**Try it**
Look through the records below and copy each line that includes the word "Video".

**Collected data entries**
---

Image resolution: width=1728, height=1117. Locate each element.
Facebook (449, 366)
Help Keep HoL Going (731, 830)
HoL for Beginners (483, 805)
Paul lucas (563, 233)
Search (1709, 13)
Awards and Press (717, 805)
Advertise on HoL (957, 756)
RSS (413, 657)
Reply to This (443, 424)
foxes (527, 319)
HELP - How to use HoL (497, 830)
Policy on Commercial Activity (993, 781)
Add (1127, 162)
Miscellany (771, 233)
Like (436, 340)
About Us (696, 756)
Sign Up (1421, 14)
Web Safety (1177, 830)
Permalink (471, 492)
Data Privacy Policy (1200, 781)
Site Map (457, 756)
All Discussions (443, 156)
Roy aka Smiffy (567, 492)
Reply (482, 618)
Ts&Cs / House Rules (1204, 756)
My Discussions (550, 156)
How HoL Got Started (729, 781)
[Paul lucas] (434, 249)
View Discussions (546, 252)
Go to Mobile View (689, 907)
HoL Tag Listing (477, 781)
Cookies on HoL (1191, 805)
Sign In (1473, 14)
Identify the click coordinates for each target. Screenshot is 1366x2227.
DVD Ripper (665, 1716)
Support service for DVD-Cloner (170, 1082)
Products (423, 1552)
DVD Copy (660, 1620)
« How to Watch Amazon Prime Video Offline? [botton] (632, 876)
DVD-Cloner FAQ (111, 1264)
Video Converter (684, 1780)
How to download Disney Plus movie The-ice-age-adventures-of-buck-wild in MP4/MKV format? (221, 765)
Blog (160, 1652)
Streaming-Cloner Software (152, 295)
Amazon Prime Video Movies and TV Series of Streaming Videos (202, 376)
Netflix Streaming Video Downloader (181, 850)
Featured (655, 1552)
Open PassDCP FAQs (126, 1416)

---

**Exercise result**
« How to Watch Amazon Prime Video Offline? [botton] (632, 876)
Video Converter (684, 1780)
Amazon Prime Video Movies and TV Series of Streaming Videos (202, 376)
Netflix Streaming Video Downloader (181, 850)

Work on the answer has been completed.